What you are asked to do:
Going down the listing below, print exactly each line from the one with "Given: Pick the 65 ~ 79세 age option" up to and including the one with "The image size is (867, 1670).", and skip the rest.

Records shown:
______________________________

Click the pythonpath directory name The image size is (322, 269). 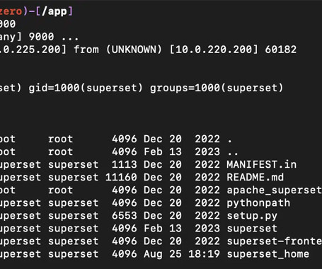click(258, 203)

______________________________

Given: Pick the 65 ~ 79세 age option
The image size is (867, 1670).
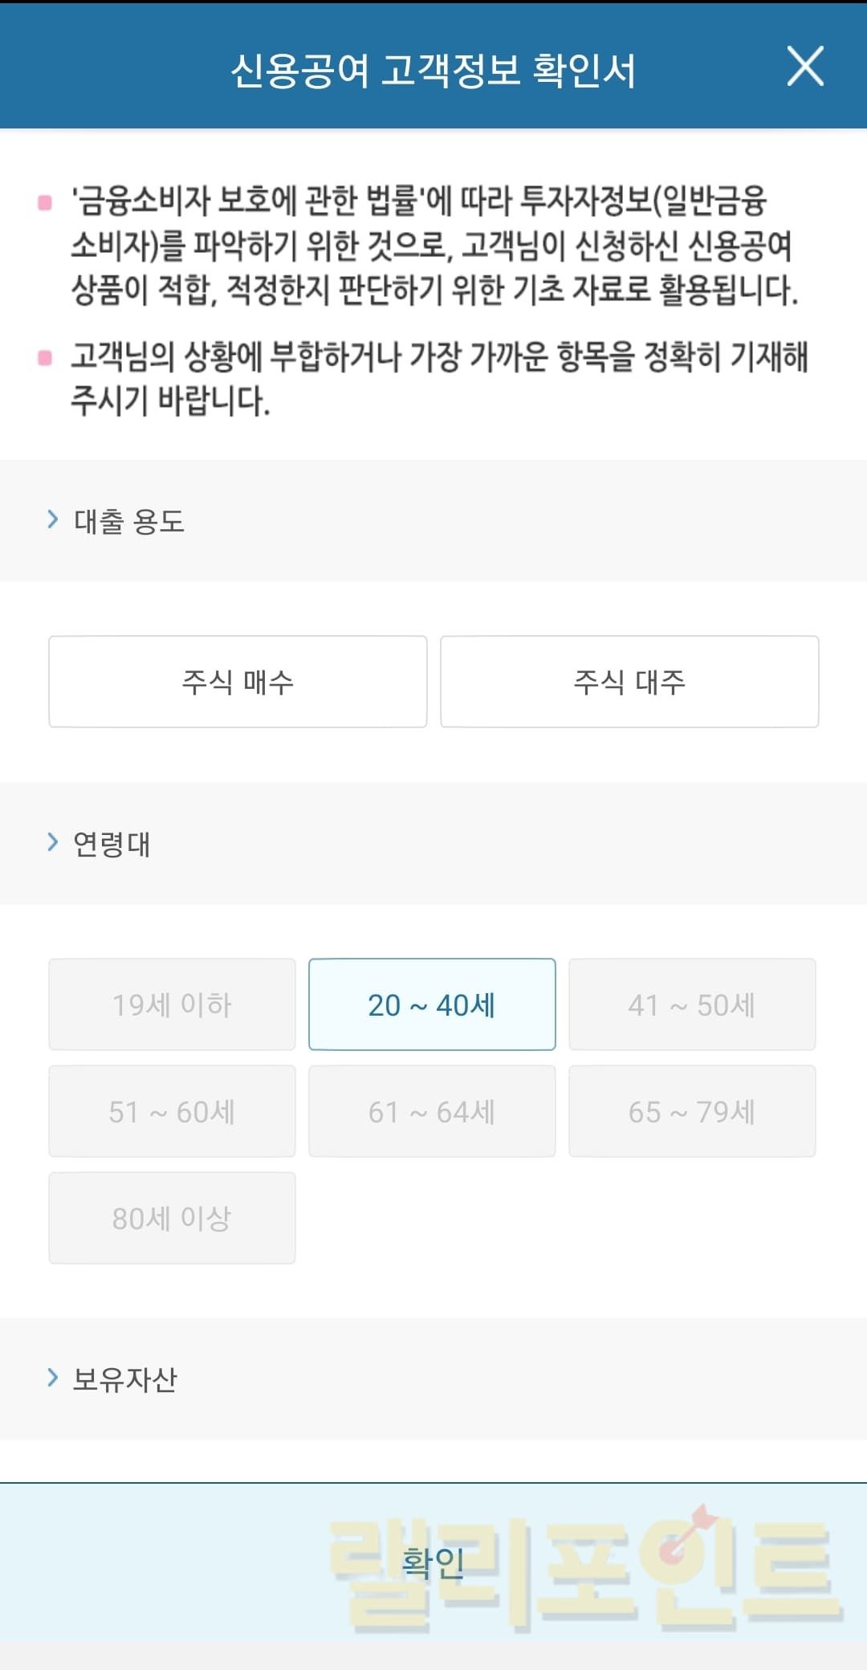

______________________________

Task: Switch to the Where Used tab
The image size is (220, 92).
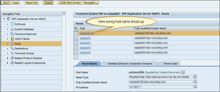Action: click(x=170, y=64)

______________________________

Solution to the exercise:
Given: Pick the 65 ~ 79세 age option
The image size is (867, 1670).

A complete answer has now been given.